Keven yang hendak membalas ucapan Aruna akhirnya memilih untuk diam. Dia tahu benar watak perempuan itu yang bila didebat akan membalas dengan omelan panjang disertai dengan wajah yang ditekuk.
Keven meraup oksigen sebanyak-banyaknya kemudian melepaskannya perlahan. Membuang pandangan ke arah lain sambil menenangkan diri.
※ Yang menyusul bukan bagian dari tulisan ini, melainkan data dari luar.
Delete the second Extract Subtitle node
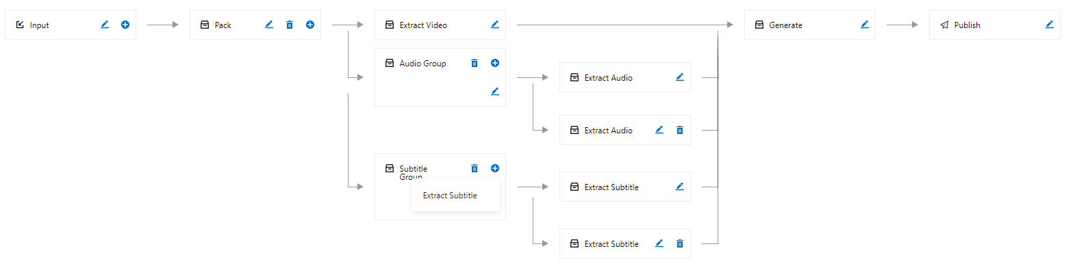This screenshot has height=266, width=1075. pyautogui.click(x=680, y=243)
Keheningan yang tercipta membuat Aruna akhirnya merasa tidak enak hati. Perempuan berambut panjang itu melirik ke kiri dan memperhatikan wajah pria di sebelah dengan saksama.
Bila ada perempuan yang tidak terpana dengan ketampanan Keven, mungkin perempuan itu perlu memeriksakan matanya. Aruna menyadari bila sejak tadi banyak yang curi-curi pandang melihat mereka, terutama pada Keven.
"Maaf," bisik Aruna sambil mendekatkan diri.
Keven mengalihkan perhatian dan menatap sepasang mata beriris cokelat yang kini memandangi dengan sorot mata penuh harap. Bibir Keven terangkat mengukir senyuman, sama sekali tidak bisa untuk marah pada Aruna.
"Kumaafkan, tapi ada syaratnya," sahut Keven.
"Ehm, syaratnya apa?"
"Nanti kukasih tau. Sekarang, kita mending langsung ke tempat pertunjukan tari kecak. Biar bisa milih tempat."
Aruna berpikir sesaat sebelum akhirnya mengangguk mengiakan ajakan Keven. Saat berjalan menuju teater tradisional itu, Aruna memegangi lengan kiri Keven dengan erat.
Setibanya di tempat tujuan, Aruna memilih untuk duduk di bagian paling atas pinggir kanan. Dari tempat itu langit senja tampak sangat indah dan menakjubkan.
"Lihat, Kev, indah banget," ucap Aruna sambil menunjuk ke matahari yang tengah bersiap-siap untuk beristirahat di ufuk barat.
"Iya, tetapi lebih indah dirimu," jawab Keven.
Aruna mengulum senyum, kemudian menusuk tangan Keven dengan kuku. "Bisa ngebucin juga kamu."
"Hasil konsul dengan Raka."
Tawa Aruna menguar. Dia segera menutup mulut dengan tangan kala beberapa pasang mata memperhatikan mereka. Keven tiba-tiba mengulurkan tangan dan menyelipkan rambut Aruna yang lepas dari ikatan ke belakang telinga.
Sentuhan kecil itu membuat Aruna tertegun. Sudut hatinya menghangat, merasa senang dengan perhatian Keven yang tampak sangat tulus dan tidak dibuat-buat.
Aruna memandangi ketika Keven menyelipkan jemari mereka dan membawa ke pangkuannya. Sepanjang pertunjukan tersebut, Keven sama sekali tidak melepaskan tangan Aruna. Tidak menyadari bila tindakannya itu membuat hati Aruna melambung tinggi.